Zipcar, Uber, Airbnb. These names are familiar to savvy consumers, but city officials have been slow to catch on to the sharing economy trend.
Now, a new report from the National League of Cities (NLC) says cities are serving as laboratories for these ever-changing technologies and business models, and they might as well get used to the idea.
The report, entitled “Cities, the Sharing Economy and What’s Next,” provides an analysis of what’s happening in U.S. cities aimed at helping leaders better understand, encourage and regulate the growing sharing economy.
The report notes that the sharing economy is thriving, upending traditional industries, disrupting local regulatory environments and serving as a benchmark for innovation and growth. “This is all happening at once, and there is no status quo; while emerging models are developing, the relative novelty of this issue precludes long-term, tested best practices,” it said.
Here are some key findings.
Think broader. Many policymakers often assume that the concept of the sharing economy applies only to ride sharing, made popular by Uber, Lyft and other app-driven various, and home sharing, the concept behind the phenomenally popular Airbnb.
But, there is a wide array of goods and services that can be shared, which range from food and beverages, to an individual’s time and tools, said the report. “Municipalities, for example, can even share heavy equipment, reducing overall expenditures and providing needed tools that might otherwise have been unavailable.”
Adapt regulations. There is no “one-size-fits-all” regulatory framework that every locality can or should apply to the influx of new economic activity. The landscape requires cities to experiment and develop unique, locally driven solutions to new challenges.
Unlike other emerging city issues, the patterns of diffusion across the country do not necessarily present themselves along the traditional lines of city size or region.
States are also playing a significant role in the emergence of the sharing economy, often intervening in a manner that includes legislation, regulatory rulings and even legal action.
Different approaches. The report looks at the ways a series of cities have dealt with the sharing economy. Indianapolis has embraced the “big tent” idea, welcoming any business that might positively impact the city and its residents to pilot their product, said the report. A city official explained that beyond “a good faith discussion and engagement around safety,” the city does not want to impede a thriving platform built around a good idea and sophisticated data from doing what it does best.
Portland, Oregon, however, has found there is little research reflecting whether the sharing economy actually increases tourism, or whether it is simply diverting people and money away from traditional service providers such as hotels and taxis.
City officials interviewed in the report agreed it was important to work not only with companies involved in the sharing economy, but also with those that provide comparable services in more traditional roles.
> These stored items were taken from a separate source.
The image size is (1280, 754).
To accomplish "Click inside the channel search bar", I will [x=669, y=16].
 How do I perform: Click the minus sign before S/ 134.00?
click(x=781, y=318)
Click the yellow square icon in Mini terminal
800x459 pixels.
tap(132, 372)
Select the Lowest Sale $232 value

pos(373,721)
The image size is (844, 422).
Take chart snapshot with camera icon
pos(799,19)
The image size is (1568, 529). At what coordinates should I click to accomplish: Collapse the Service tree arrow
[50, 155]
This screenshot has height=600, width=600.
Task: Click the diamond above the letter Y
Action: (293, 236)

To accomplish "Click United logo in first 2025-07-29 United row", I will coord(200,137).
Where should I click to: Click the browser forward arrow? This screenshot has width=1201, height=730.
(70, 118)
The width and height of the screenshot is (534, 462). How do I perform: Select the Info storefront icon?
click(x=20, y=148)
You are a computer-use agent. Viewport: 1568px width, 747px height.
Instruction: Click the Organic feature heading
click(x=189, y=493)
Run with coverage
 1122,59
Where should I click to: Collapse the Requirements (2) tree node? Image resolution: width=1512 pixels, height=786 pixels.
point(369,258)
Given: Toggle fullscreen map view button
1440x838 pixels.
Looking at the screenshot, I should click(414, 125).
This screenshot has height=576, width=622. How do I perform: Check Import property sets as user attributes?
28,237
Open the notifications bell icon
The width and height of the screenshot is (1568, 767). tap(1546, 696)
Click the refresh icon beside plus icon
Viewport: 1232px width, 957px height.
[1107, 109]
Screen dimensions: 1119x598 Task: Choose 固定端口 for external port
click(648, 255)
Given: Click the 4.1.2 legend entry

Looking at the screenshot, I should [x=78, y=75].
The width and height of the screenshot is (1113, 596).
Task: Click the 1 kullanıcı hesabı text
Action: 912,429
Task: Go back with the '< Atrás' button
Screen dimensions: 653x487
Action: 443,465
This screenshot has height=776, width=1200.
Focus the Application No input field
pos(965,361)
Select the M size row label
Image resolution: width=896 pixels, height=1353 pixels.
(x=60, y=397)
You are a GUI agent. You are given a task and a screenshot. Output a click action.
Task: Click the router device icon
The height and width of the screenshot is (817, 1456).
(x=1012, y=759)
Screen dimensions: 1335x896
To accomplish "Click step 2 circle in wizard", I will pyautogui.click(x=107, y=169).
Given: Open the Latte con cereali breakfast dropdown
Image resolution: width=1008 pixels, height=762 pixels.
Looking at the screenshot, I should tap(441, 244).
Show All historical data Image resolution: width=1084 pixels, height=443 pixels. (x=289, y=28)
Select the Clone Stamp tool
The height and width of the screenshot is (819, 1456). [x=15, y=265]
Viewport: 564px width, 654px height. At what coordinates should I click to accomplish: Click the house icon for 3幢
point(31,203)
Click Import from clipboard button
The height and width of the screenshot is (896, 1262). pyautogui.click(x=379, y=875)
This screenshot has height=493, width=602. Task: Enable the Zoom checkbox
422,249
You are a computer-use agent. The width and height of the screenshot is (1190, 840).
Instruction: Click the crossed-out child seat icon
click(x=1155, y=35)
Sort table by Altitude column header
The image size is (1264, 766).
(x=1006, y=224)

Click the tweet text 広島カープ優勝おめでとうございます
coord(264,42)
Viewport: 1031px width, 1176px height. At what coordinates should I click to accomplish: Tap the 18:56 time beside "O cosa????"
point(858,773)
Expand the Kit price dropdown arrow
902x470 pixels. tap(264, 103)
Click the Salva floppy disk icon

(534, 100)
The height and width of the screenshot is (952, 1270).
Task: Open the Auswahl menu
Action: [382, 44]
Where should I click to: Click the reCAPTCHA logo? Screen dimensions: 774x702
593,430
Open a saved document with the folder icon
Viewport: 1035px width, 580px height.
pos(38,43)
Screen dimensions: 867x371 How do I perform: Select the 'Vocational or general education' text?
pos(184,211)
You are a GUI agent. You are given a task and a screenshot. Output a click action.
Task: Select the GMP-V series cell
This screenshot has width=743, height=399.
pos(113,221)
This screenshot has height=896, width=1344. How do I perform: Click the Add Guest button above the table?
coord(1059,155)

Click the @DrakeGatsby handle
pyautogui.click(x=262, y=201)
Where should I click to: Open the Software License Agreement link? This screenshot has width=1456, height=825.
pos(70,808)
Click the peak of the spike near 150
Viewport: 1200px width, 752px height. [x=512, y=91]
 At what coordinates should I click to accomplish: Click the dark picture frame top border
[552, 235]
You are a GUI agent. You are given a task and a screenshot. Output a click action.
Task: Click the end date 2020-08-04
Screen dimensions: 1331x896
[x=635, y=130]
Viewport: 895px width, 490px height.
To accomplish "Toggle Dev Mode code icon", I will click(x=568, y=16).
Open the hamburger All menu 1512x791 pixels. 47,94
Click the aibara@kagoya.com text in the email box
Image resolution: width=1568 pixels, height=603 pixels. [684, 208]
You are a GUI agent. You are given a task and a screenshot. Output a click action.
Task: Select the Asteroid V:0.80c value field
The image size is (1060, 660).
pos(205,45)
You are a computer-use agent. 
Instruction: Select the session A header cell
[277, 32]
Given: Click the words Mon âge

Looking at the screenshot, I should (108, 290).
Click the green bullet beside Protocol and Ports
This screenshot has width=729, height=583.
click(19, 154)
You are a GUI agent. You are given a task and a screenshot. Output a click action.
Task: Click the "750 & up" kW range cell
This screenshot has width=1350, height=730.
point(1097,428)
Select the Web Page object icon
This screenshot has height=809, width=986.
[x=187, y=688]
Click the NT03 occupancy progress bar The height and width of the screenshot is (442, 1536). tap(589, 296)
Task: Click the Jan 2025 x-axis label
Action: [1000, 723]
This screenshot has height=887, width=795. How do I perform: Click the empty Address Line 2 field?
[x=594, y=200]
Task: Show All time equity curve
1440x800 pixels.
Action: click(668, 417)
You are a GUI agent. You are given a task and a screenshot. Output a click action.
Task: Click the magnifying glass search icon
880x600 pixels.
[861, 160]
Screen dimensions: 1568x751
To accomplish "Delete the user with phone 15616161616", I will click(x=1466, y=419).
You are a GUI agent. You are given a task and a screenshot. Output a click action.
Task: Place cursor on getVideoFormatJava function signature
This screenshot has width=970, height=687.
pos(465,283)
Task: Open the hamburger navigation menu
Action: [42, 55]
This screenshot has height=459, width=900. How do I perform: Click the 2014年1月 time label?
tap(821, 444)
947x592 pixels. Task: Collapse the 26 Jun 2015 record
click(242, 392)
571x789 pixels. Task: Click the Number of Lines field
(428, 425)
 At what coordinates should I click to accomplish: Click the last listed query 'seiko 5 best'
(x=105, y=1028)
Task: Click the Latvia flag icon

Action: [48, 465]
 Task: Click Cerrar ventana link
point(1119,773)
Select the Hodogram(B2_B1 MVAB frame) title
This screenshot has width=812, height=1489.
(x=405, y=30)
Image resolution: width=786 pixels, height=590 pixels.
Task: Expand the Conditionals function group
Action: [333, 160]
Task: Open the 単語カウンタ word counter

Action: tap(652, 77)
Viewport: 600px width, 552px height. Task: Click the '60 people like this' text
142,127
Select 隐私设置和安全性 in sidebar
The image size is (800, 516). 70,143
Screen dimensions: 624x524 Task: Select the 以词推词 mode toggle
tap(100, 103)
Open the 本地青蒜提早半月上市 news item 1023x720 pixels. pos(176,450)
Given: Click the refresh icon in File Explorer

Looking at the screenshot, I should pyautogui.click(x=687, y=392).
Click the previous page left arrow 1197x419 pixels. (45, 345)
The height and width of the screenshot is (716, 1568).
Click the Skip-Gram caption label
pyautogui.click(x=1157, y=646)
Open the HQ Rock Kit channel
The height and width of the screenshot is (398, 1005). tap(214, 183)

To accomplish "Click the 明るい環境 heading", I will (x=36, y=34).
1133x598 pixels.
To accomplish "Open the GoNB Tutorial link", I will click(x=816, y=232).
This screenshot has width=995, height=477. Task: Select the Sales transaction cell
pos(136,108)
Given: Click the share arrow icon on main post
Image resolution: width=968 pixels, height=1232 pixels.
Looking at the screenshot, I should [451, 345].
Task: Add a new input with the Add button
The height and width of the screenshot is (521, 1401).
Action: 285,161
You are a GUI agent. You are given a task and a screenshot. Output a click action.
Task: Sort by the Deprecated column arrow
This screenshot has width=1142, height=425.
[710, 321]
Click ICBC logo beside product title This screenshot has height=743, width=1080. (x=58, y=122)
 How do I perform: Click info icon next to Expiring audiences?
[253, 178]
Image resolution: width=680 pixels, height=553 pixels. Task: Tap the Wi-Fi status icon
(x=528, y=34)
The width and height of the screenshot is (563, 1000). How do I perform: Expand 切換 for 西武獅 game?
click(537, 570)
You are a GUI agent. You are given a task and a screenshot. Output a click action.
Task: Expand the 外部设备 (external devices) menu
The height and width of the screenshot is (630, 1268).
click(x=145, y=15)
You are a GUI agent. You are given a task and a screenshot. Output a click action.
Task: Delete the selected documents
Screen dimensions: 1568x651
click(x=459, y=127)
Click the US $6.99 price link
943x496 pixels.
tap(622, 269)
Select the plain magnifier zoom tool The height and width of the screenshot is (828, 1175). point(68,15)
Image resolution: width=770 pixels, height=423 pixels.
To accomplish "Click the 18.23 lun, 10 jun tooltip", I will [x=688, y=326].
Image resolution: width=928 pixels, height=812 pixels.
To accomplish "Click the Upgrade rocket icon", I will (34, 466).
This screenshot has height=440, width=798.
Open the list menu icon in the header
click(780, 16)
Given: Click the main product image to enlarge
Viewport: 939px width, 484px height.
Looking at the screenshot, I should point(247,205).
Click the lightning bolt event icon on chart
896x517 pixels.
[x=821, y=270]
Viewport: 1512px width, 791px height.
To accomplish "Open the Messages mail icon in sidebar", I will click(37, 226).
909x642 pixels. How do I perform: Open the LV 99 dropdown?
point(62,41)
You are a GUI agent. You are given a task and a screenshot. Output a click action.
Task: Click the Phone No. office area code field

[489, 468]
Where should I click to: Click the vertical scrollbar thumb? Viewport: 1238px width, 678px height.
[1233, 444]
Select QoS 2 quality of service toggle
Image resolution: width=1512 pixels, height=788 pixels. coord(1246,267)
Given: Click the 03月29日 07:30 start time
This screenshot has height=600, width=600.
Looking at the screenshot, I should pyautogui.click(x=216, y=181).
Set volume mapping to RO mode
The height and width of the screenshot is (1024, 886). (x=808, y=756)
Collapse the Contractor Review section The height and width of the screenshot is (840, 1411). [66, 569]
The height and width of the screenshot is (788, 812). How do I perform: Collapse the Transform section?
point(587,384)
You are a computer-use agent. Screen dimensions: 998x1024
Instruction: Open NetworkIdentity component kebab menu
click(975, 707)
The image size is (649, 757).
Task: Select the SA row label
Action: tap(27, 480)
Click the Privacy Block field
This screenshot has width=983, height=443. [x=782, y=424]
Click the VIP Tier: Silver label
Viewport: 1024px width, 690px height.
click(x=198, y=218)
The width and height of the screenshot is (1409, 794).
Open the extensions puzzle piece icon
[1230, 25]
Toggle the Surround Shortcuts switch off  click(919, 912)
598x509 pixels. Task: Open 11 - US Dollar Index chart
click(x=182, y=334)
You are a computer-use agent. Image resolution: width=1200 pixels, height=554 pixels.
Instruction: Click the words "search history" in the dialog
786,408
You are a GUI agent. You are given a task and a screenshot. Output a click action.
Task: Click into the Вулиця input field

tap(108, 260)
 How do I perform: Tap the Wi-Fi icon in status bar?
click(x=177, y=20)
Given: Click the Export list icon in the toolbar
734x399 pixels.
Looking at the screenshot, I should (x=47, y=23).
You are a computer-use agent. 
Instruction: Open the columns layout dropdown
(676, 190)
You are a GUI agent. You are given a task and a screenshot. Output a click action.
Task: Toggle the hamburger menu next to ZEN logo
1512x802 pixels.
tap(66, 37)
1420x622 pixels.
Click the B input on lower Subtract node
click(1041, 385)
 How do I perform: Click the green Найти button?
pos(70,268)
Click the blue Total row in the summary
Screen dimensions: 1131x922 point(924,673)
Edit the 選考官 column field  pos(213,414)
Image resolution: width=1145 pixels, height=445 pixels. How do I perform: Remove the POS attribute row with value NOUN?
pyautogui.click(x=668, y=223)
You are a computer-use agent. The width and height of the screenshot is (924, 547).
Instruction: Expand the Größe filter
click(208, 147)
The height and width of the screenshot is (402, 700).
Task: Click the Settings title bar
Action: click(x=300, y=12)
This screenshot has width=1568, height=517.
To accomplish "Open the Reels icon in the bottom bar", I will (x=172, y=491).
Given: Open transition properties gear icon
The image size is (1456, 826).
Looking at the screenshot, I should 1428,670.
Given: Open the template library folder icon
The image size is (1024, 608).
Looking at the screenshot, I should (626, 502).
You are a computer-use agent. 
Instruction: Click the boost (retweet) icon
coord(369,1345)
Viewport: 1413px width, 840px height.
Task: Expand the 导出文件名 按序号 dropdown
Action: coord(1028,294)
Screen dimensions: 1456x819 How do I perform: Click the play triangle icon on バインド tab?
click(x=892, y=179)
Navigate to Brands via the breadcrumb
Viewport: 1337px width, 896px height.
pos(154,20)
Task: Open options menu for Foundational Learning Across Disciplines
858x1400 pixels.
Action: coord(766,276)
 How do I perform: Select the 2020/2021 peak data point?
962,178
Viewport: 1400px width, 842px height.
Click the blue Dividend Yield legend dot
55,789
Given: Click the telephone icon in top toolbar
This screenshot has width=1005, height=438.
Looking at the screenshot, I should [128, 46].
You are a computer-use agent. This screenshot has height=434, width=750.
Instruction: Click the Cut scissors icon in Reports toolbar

This will ensure that the playing field is leveled, and, when applicable, legislation is updated so that everyone can benefit.
City leaders must walk a fine line, working to embrace change and innovation while simultaneously prioritizing safety and developing context-sensitive city solutions that work for their community.
“There is great promise with the rapid ascent of sharing economy services in our nation’s cities, and the best thing that city policymakers can do is keep an open mind about how the new economy might be fruitful with the right regulatory framework in place – because sharing is here to stay,” said the report.
For story ideas, look at how cities and counties are handling different aspects of the sharing economy, from Airbnb, to Uber, and all their variations.